Note: This guide follows English-language naming conventions and terminology standards common in international development teams. Examples use English identifiers and comments to maximize compatibility across codebases and tooling.
Overview
Cloud costs can spiral unexpectedly — unused resources, oversized instances, and forgotten development environments silently drain budgets. Cost optimization isn’t just about cutting spending; it’s about aligning infrastructure capacity with actual demand. This resource covers right-sizing, purchasing strategies (reserved vs. spot), automated scheduling, and FinOps practices that reduce waste without impacting reliability.
When to Use
Use this resource when:
- Monthly cloud bills are growing faster than user traffic
- Development and staging environments run 24/7 despite only being used during business hours
- You’re paying for overprovisioned instances that use <20% CPU
- You need to justify infrastructure costs to finance or leadership
Solution
AWS Cost Explorer Analysis (AWS CLI)
# Find top cost drivers by service
aws ce get-cost-and-usage \
--time-period Start=$(date -d '30 days ago' +%Y-%m-%d),End=$(date +%Y-%m-%d) \
--granularity MONTHLY \
--metrics BlendedCost \
--group-by Type=DIMENSION,Key=SERVICE \
--query 'ResultsByTime[0].Groups[?Metrics.BlendedCost.Amount > \`100\`].Keys'
# Find unattached EBS volumes
aws ec2 describe-volumes \
--filters Name=status,Values=available \
--query 'Volumes[*].[VolumeId,Size,CreateTime]'
Terraform Scheduled Scaling
resource "aws_autoscaling_schedule" "dev_office_hours" {
scheduled_action_name = "dev-office-hours"
min_size = 1
max_size = 3
desired_capacity = 2
recurrence = "0 9 * * MON-FRI" # 9 AM UTC
autoscaling_group_name = aws_autoscaling_group.dev.name
}
resource "aws_autoscaling_schedule" "dev_night_shutdown" {
scheduled_action_name = "dev-night-shutdown"
min_size = 0
max_size = 0
desired_capacity = 0
recurrence = "0 18 * * MON-FRI" # 6 PM UTC
autoscaling_group_name = aws_autoscaling_group.dev.name
}
Spot Instance with Fallback (Kubernetes)
apiVersion: apps/v1
kind: Deployment
metadata:
name: spot-workload
spec:
replicas: 5
template:
spec:
affinity:
nodeAffinity:
preferredDuringSchedulingIgnoredDuringExecution:
- weight: 100
preference:
matchExpressions:
- key: node-type
operator: In
values: [spot]
tolerations:
- key: spot
operator: Equal
value: "true"
effect: NoSchedule
containers:
- name: app
image: myapp:latest
Explanation
Four pillars of cloud cost optimization:
- Right-size: Match instance type to actual usage; downsize overprovisioned resources
- Reserved capacity: Commit to 1-3 year reserved instances for predictable workloads (40-60% savings)

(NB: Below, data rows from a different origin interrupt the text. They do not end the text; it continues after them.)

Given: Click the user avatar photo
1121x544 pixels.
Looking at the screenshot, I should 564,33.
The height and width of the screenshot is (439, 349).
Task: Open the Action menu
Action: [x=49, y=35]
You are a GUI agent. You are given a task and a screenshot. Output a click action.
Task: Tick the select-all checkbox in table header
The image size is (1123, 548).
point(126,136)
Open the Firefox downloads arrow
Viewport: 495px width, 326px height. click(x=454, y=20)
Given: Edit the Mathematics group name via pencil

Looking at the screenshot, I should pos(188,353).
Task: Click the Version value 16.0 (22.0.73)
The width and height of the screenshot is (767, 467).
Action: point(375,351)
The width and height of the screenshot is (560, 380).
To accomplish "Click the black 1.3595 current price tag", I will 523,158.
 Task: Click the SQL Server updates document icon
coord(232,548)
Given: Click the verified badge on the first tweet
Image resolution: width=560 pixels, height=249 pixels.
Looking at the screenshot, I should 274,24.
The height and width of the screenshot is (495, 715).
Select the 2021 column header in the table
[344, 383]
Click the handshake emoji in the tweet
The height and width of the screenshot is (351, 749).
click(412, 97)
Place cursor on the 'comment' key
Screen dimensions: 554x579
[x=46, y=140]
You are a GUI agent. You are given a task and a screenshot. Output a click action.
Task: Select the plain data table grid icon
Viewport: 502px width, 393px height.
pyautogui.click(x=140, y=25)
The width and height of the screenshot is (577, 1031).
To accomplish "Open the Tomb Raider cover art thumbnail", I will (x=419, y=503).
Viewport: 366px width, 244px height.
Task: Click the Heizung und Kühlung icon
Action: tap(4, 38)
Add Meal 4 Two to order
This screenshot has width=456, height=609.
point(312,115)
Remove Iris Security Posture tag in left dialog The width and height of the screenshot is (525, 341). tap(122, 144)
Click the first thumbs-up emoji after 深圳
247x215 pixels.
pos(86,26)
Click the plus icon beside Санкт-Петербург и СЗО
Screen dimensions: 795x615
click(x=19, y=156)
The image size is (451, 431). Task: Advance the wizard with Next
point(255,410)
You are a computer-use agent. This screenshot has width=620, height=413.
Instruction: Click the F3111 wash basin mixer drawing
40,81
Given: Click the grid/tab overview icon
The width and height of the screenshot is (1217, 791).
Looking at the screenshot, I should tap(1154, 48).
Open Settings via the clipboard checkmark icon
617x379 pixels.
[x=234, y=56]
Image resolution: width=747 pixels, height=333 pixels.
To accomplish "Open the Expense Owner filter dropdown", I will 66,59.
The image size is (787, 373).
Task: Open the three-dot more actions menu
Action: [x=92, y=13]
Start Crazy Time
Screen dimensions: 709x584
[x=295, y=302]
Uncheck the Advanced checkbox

- Spot/preemptible: Use interruptible instances for fault-tolerant batch jobs (60-90% savings)
- Auto-scheduling: Turn off dev/staging environments nights and weekends
FinOps lifecycle:
- Inform: Visibility into cloud spend per team, project, and environment
- Optimize: Technical and rate optimizations (RI, spot, rightsizing)
- Operate: Continuous governance, budgets, and automated policies
Variants
| Strategy | Savings | Effort | Risk |
|---|---|---|---|
| Reserved instances | 40-60% | Low | Commitment lock-in |
| Spot instances | 60-90% | Medium | Interruption |
| Scheduled shutdown | 50-70% | Low | Manual oversight |
| Storage tiering | 30-50% | Low | Access latency |
| Serverless | Variable | Medium | Cold start |
Best Practices
- Tag everything: Cost allocation tags (team, project, environment) enable chargeback
- Set budgets and alerts: Alert at 80% of monthly budget; investigate immediately
- Review unused resources weekly: Dangling IPs, orphaned volumes, and stale snapshots add up
- Use Savings Plans over RIs: More flexible; apply across instance families and regions
- Implement auto-scaling: Scale to zero for dev environments; scale up for production peaks. See autoscaling policies.
Common Mistakes
- No cost ownership: When engineering doesn’t see the bill, waste accumulates
- Overcommitting to reserved instances: Buying 3-year RIs for workloads that may migrate to serverless
- Ignoring data transfer costs: NAT Gateway, cross-AZ traffic, and egress can exceed compute costs
- Leaving preview resources running: POCs and experiments that become permanent line items
- One-size-fits-all pricing: Production needs stability; dev can tolerate spot interruptions
Frequently Asked Questions
Q: Should I use spot instances for production? A: Only for stateless, fault-tolerant workloads with proper fallback to on-demand. Never for databases or singleton services.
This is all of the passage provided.